Thanks for the replies guys. I managed to fix the drive by removing the diode and replaced it with a similar one from another drive. The diode was a protection diode to protect against applying reverse polarity 5V to the drive i.e cathode to 5V anode to gnd. It was actually cracked open and burnt.

Thanks again for all you replies

Reply to
John

You do know that the modern Seagate models have a 5 year warranty? If the failure wasn't due to you doing something silly like forcing the power connector the wrong way around then you should be able to make a claim. Just be aware that they send you back a reconditioned drive which I presume is a Frankenstein collection of working/within tolerance parts reassembled into a complete drive.
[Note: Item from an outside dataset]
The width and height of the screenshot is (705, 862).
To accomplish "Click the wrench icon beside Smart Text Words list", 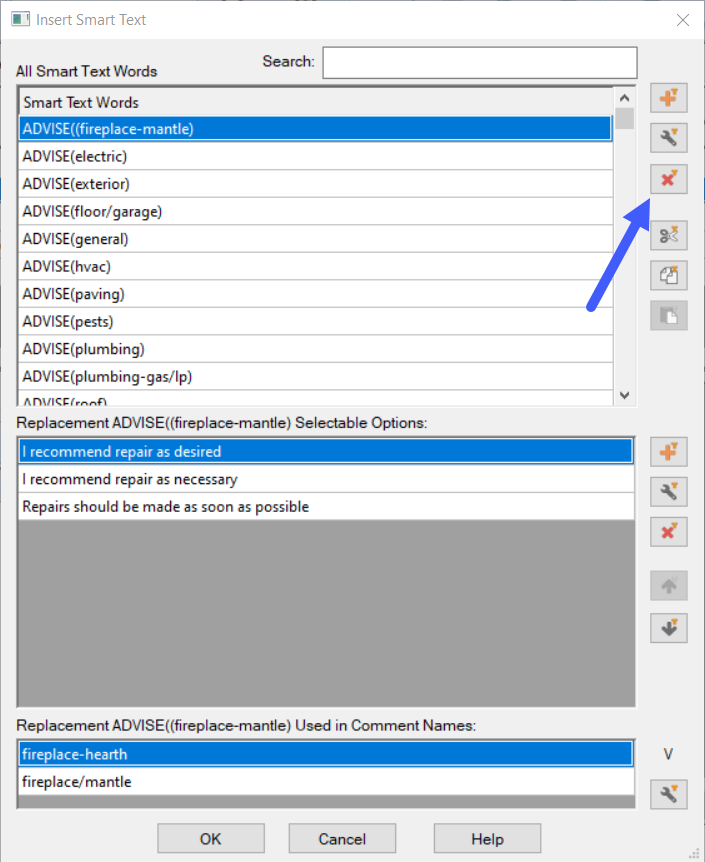I will [669, 138].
Anyway, this is more for next time - by replacing that diode you've probably voided the warranty on the current drive. ;-P

Reply to
rowan194

I've had experience with Seagate's worthless warrantees. After I paid nearly half the price of a new drive to have it shipped to Singapore to be replaced/repaired under warrantee, the new one failed after just

2 weeks, and Seagate failed for 3 months to answer any form of contact. Direct phonecalls to the distributors produced nothing, emails were ignored, even threats of legal action. Nada.

The warrantee in question was 3-fold, 3 months return to the retailer,

12 months to the local distributor, 3 years to Singapore at my cost. The drive failed at 13 months, as did a very large %age of that model.
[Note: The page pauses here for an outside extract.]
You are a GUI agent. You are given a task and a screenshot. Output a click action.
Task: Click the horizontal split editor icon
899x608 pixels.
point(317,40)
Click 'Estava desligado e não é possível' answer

Needless to say, I'll never, NEVER, buy another Seagate product.

Clifford Heath.

Reply to
Clifford Heath

.... In which case it may have been a shunt diode, and should not have killed your drive unless it shorted when it burned. Unless you apply reverse power, it's effectively not there anyway...

geoff

Reply to
geoff

Good job....

Reply to
Lord Garth

Better make that a Maxtor as well since Seagate now owns them!

Your experience is odd, I returned a SCSI 72GB drive after 4 years of operation. It was replaced and the unit is in daily operation. Shipping to Seagate was at my cost but it was not to Singapore. Perhaps that is the nearest to Australia, where as mine was within the USA.

Reply to
Lord Garth

There was a rumour a few years ago that a shipment had been dropped at the dockside (that was before drives became so shock-tolerant) and so numbers of drives failed prematurely.

Reply to
Smoky

I've also had a bad experience with Seagate. From a purchase of 4 drives in late 2005, all of them had failed by about mid 2007. One of the reconditioned drives they sent was also faulty out of the box! Eventually I asked them to replace the set with something more current as there was obviously something very wrong with that model of drive (and possibly my setup - although I had replaced the power supply and eventually all other parts)

Now one of the newer (but still reco'd) drives has failed, I'm asking for a cash refund equal to the current market value of the drives. Haven't had much luck so far, their system seems to have inserted my emails into a ticket system but immediately closed them.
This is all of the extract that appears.